端折ったところなんて分からない、むしろ僕の知らなかった細かいセリフも入って、まあ、凄いもんだ。
熊五郎がのろけるところは、幸兵衛さん、ほんとに嬉しそうに、まるで経験者のごとくだった。
亀の口から、別れた二人が元気で暮らしていること、カミさんは独身を通していて、熊にたいする愛情も醒めていないらしいこと、カミさんの仕立て仕事でたてるタツキが厳しく、亀も屈辱的な思いをすることもある、そんなことを聞きだして、子供には分不相応な50銭の小遣いを与え、明日は鰻を食わせることを約束する。
家に帰った亀が50銭を見咎められて、熊との約束でほんとのことが言えないために、おっ母は玄翁をもちだし、これをおとっつあんだと思えと振りかざすから、たまりかねた亀ちゃんは父親にあったこと、明日鰻をご馳走になることを喋ってしまう。
翌日、カミさんは鰻屋に様子を見に行って、めでたく三人は元の一家におさまる。
決して流暢とは言えないが、かえってその『間』に子煩悩なヨッシーの想いが滲んで、みんなし~んと聞き入った。
落語は、生で近くで聴くべきものということが改めて思い知らされた二人の高座(高くはなかったけど)なりき。

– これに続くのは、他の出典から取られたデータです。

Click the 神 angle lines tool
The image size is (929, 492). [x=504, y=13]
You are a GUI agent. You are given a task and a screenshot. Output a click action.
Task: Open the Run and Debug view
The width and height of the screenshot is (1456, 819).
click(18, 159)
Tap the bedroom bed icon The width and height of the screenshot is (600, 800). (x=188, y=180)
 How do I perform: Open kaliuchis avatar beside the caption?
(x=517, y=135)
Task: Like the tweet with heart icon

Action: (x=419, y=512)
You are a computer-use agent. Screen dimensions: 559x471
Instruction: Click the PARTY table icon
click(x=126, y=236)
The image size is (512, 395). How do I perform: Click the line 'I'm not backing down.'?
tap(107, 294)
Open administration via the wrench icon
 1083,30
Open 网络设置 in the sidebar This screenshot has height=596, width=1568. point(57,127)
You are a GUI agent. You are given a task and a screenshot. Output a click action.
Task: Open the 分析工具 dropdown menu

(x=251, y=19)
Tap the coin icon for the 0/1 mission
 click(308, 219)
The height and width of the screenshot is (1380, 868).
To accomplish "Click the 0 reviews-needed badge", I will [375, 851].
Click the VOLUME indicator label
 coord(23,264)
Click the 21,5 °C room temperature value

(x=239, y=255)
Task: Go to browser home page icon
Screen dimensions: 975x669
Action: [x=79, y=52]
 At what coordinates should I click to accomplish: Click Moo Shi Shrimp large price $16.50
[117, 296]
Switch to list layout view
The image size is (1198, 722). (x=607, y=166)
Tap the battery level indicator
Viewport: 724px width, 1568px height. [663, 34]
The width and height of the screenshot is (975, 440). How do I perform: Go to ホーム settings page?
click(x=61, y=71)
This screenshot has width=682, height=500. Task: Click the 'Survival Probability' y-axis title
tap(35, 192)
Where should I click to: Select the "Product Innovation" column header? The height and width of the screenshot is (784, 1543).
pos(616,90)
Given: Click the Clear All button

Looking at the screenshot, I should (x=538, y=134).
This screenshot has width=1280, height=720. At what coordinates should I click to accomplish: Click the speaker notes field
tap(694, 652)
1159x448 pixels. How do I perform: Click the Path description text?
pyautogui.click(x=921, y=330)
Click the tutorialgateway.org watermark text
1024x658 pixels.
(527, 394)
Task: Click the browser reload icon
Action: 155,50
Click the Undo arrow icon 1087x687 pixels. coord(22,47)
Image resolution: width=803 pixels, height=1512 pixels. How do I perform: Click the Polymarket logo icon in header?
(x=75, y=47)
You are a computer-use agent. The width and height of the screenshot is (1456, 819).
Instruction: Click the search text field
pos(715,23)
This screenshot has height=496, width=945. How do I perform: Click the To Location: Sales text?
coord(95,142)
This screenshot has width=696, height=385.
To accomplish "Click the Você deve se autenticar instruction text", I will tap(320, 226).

さいごは恒例により親方夫妻もいっしょにウマイビールで乾杯、よいお年を!
それでも、う~っ、寒い日曜日。
美味しい肴と酒、そして、何より楽しい会話。
団欒のご主人も順調に快復しているようで、何より。
なお、熊さんのノロケぶりは、実体験とは一切関係ございませんので、誤解なきよう^^
経験を生かして五人まわしなどいかがですか。
毎年なんにも見ない、聞かない気がします。
この日はジョン・レノンの命日でもあって、ファンだったので、毎年、彼の平和を願う「イマジン」を聴きます。
お仲間と楽しいお酒、いいですね!
東京も寒くなりましたね。どうぞお大事にお過ごしくださいね。